My DSS aged 11 is exactly like this. DSS is the youngest of four, we all went out for a meal yesterday and the contradictions and know it all attitude were driving me and his siblings bonkers (that and narrating everything out loud like he's Stampy). Unfortunately DH doesn't really notice and step in, he doesn't deliberately ignore the bad behaviour as such but is so good at zoning it all out that he's genuinely unaware of much of it. I worry for DSS because it makes him hard work to be around so his siblings are distancing themselves from him.

I guess this is a phase lots of DC go through at this age, glad you have his mum on side at least, I also agree with Nerdy's approach.

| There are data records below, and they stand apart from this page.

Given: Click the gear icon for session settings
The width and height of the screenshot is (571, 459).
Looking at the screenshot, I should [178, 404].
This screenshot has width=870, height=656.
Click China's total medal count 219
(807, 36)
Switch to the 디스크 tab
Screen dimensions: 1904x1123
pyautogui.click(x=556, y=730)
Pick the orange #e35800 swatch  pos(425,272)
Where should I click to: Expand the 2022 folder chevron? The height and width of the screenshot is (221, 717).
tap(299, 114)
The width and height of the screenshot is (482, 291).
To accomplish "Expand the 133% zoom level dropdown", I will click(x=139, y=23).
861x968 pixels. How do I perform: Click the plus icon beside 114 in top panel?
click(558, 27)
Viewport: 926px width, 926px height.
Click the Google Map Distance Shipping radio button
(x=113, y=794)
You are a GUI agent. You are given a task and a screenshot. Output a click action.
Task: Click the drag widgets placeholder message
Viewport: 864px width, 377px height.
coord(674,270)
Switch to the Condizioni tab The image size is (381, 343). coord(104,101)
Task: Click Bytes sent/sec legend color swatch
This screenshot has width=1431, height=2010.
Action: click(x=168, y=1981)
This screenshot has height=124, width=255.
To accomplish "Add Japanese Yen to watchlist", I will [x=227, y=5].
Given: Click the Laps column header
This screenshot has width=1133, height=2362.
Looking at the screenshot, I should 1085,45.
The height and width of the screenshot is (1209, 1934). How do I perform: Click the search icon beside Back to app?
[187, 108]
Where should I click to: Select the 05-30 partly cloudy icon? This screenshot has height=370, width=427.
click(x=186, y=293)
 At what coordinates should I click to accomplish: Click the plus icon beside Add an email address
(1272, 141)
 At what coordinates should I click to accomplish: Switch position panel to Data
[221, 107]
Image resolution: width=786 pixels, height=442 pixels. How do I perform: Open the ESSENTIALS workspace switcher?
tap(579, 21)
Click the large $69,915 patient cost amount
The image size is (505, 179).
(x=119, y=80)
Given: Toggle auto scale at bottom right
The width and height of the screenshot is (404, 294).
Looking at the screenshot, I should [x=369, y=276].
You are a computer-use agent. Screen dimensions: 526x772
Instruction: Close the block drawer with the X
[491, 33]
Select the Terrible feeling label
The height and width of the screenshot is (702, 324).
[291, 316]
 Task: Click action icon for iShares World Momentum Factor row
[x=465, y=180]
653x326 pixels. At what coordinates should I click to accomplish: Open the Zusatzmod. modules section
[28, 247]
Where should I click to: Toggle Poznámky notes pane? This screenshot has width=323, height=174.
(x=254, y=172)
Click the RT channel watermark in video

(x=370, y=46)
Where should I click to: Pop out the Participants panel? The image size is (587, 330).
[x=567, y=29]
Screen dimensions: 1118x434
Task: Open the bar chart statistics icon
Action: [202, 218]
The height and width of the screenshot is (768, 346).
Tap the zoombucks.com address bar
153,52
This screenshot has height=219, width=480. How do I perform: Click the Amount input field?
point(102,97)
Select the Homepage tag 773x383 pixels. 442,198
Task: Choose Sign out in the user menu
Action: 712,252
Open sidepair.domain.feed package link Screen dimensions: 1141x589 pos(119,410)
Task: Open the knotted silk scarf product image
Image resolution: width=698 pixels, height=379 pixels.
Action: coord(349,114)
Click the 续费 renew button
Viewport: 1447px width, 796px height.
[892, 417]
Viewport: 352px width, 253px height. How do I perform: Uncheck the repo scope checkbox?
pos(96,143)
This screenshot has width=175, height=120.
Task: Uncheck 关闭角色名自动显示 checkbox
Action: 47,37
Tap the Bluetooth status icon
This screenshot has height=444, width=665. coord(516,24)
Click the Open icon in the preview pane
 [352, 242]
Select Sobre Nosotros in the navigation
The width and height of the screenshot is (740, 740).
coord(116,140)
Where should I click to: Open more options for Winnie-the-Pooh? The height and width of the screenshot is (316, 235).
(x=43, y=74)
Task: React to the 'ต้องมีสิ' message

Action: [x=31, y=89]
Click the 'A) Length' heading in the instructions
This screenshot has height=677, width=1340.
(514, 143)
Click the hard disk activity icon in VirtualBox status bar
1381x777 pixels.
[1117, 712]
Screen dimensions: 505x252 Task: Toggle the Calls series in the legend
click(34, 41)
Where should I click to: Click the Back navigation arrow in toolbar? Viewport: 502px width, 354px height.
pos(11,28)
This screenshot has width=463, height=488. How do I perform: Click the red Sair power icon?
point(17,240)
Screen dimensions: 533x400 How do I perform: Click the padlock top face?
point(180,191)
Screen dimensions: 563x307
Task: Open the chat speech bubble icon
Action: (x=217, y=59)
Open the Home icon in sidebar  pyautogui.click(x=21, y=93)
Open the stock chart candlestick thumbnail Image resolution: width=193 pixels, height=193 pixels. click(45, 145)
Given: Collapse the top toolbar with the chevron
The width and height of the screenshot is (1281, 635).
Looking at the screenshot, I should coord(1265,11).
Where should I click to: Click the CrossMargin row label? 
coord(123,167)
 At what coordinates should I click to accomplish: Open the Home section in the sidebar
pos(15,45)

swingofthings Mon 10-Aug-15 18:08:31

Ha ha, I enjoyed reading your post because after only one paragraph, my first thought was that it sounded just like my kids! They used to be so much fun to go on holiday with, it was our best moments, but the last two, I wished I'd left them behind! They are lovely, well behaved children, but on holiday, it's as if they revert into stupid immature kids who think they are funny! They are rude like they never are at home, know it all, only want to do what they feel like doing...I could go on. The last hols, I lost it and told them it was the last time I was taking them. We came back and they returned into my lovely children.

So now I'm facing a dilemma, do I go again with them hoping we go back to having a wonderful time like we used to, or give up until they become adults and start acting like it!

Tryharder Thu 13-Aug-15 07:02:13

I think as a step parent who has an active and ongoing role in a child's life (ie not just Dad's girlfriend 'du jour') you have a right to step in and correct bad behaviour.

You don't have to be a great disciplinarian but an 'oi you, wind your neck in' type comment would not be inappropriate IMO.